ASSIGNED TASK. Your reply should consist only of the lines from the one with "Instruction: Focus the Item Name text field" through the end of the entries, transcribed exactly. Pictures stay out.

Dataset entries:

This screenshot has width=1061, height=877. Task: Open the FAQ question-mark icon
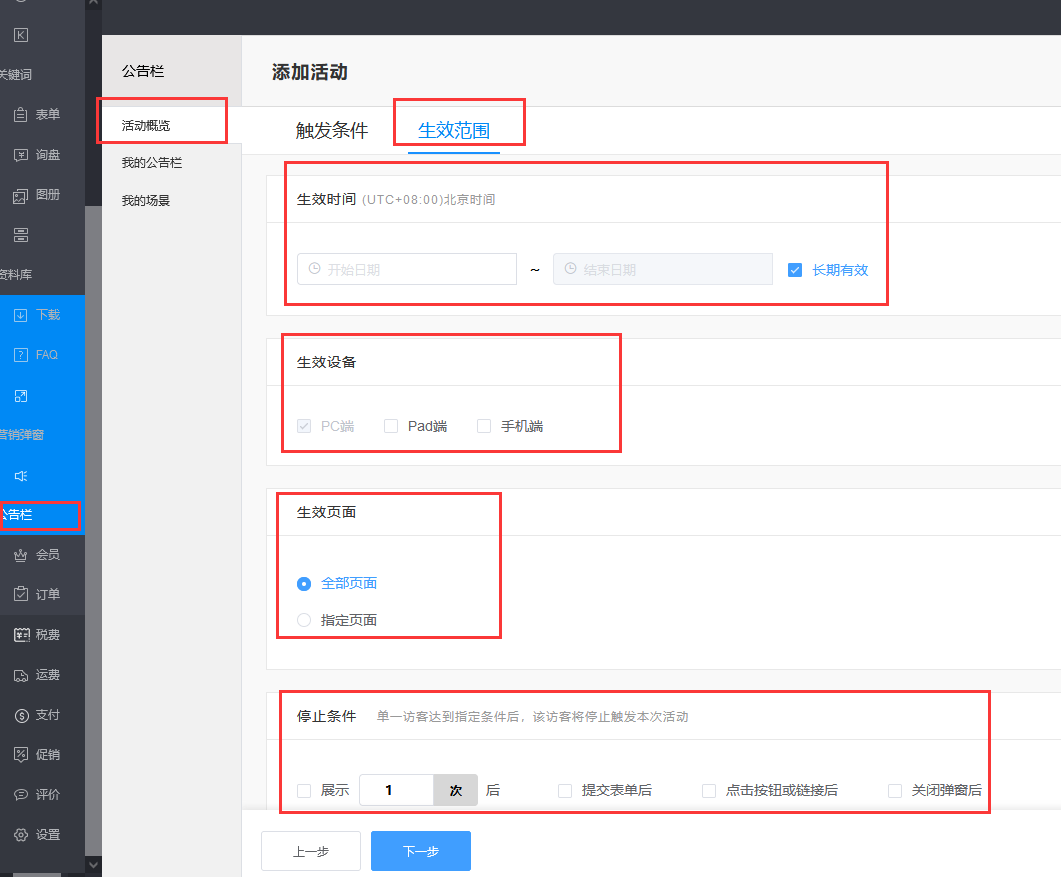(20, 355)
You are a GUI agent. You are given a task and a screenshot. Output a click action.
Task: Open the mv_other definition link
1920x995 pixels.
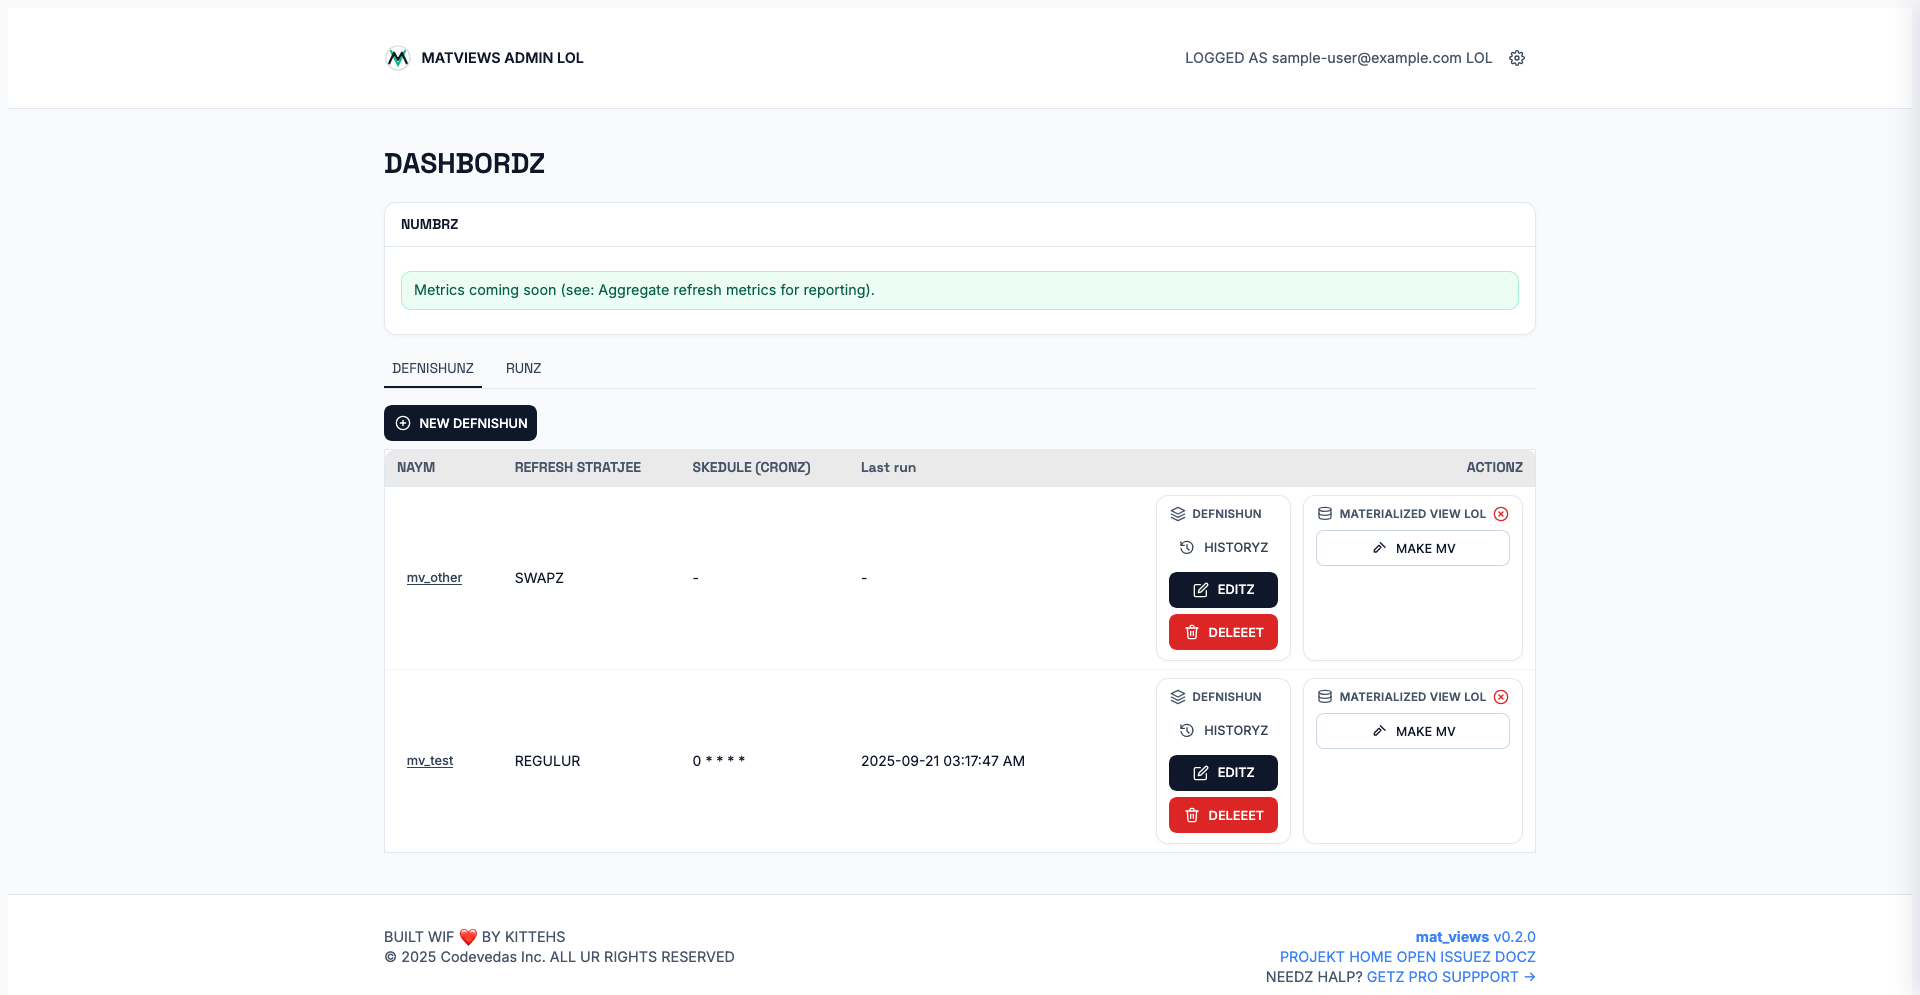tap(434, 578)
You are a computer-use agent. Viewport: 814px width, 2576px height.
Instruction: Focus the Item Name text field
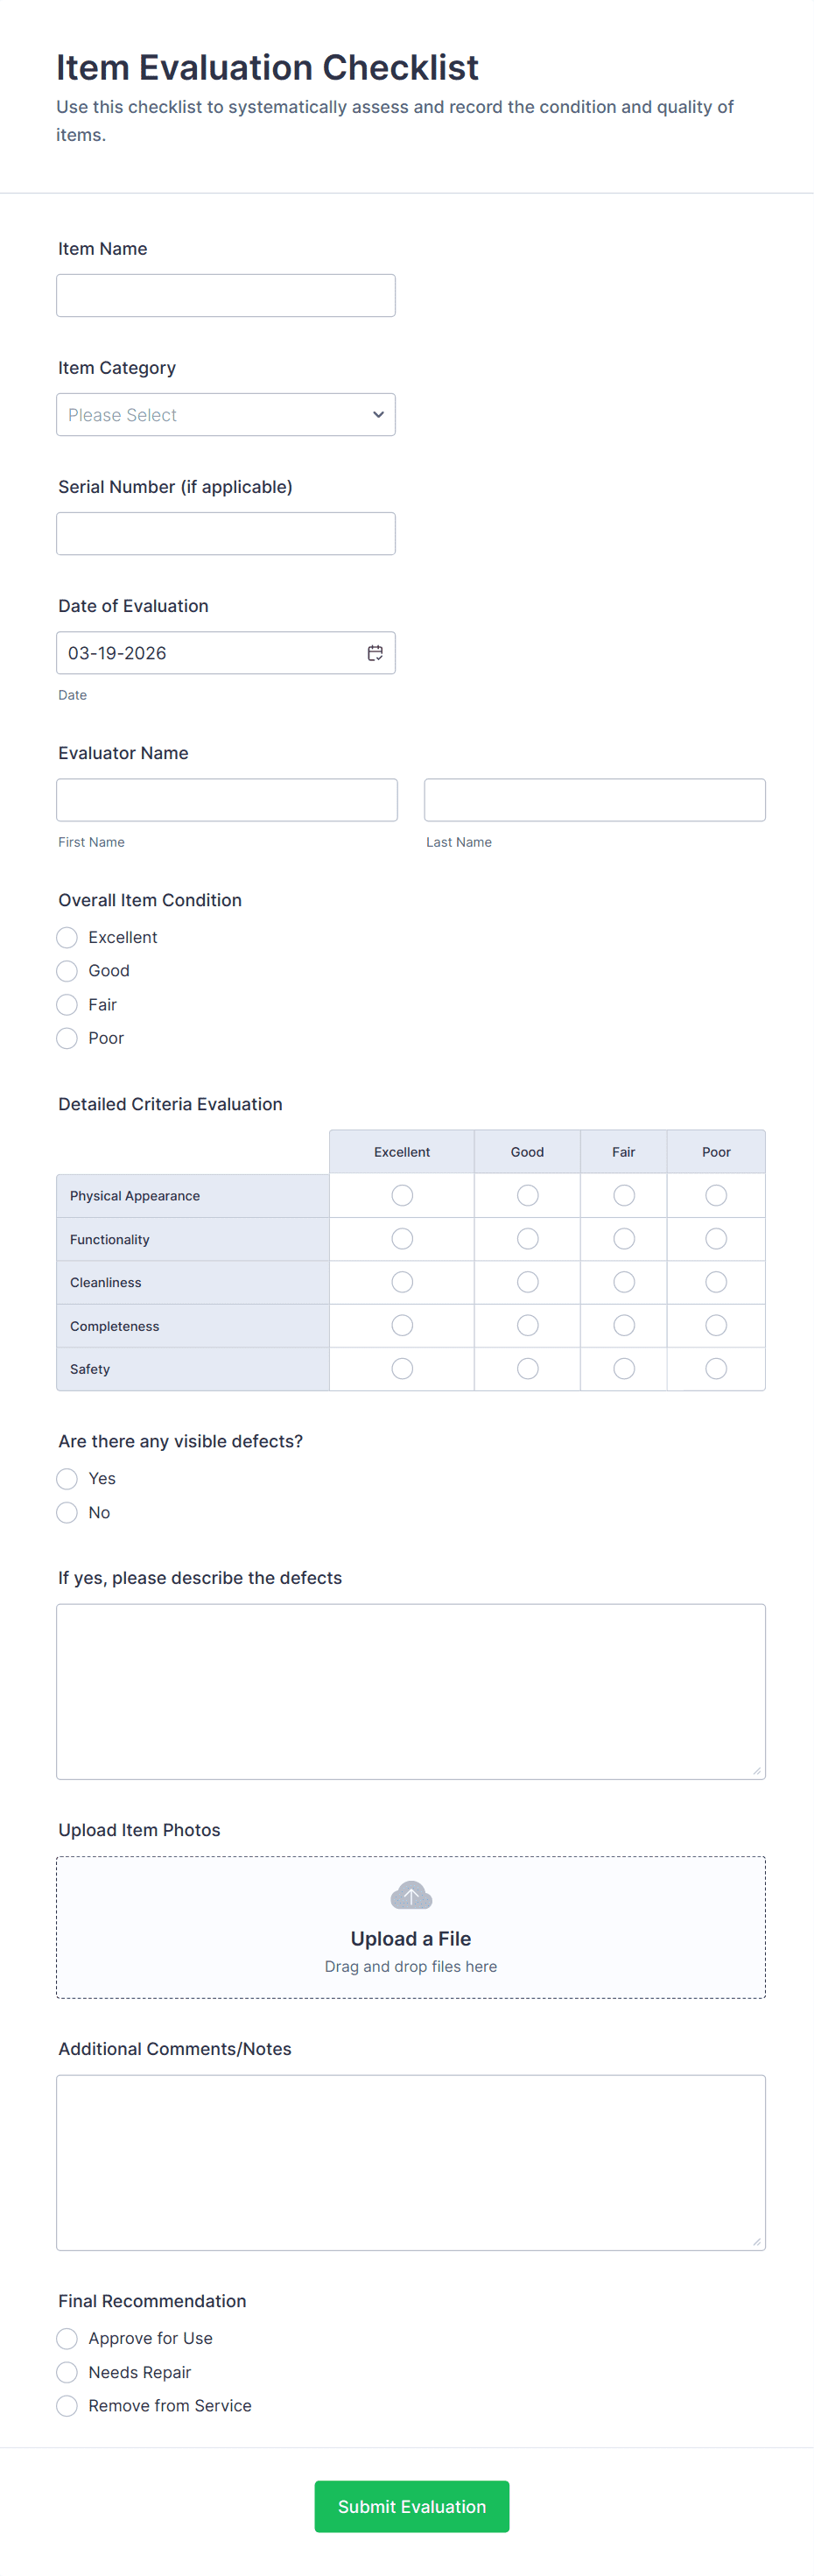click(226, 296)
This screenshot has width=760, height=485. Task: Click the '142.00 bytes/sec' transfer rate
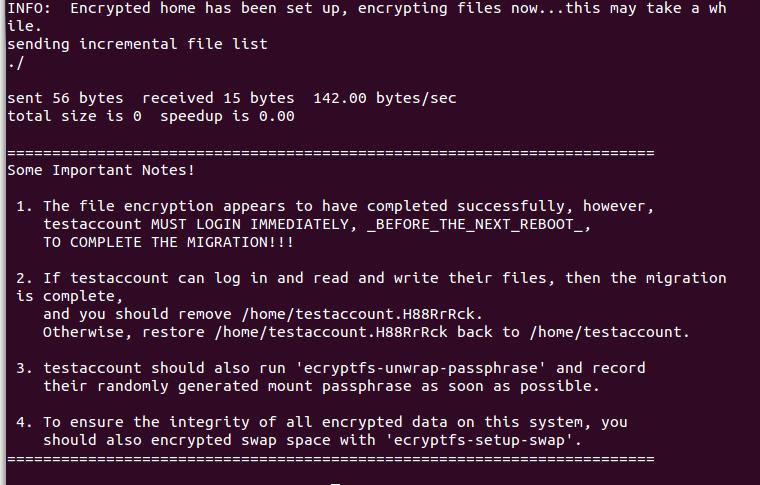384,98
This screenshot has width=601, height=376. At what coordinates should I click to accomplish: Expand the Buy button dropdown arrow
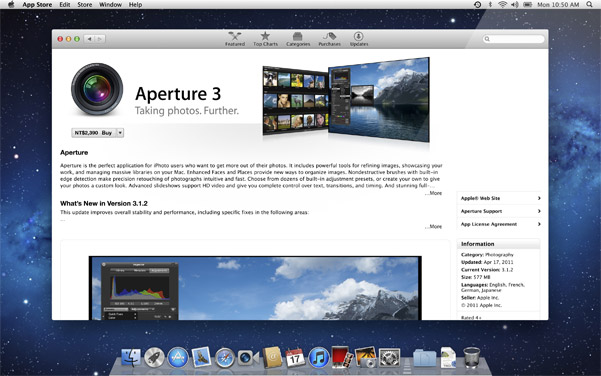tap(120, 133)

WRITTEN SOLUTION.
Instruction: Focus the Item Name text field
click(226, 296)
This screenshot has width=760, height=485. Task: Click the '142.00 bytes/sec' transfer rate
384,98
This screenshot has width=601, height=376. At what coordinates should I click to accomplish: Expand the Buy button dropdown arrow
tap(120, 133)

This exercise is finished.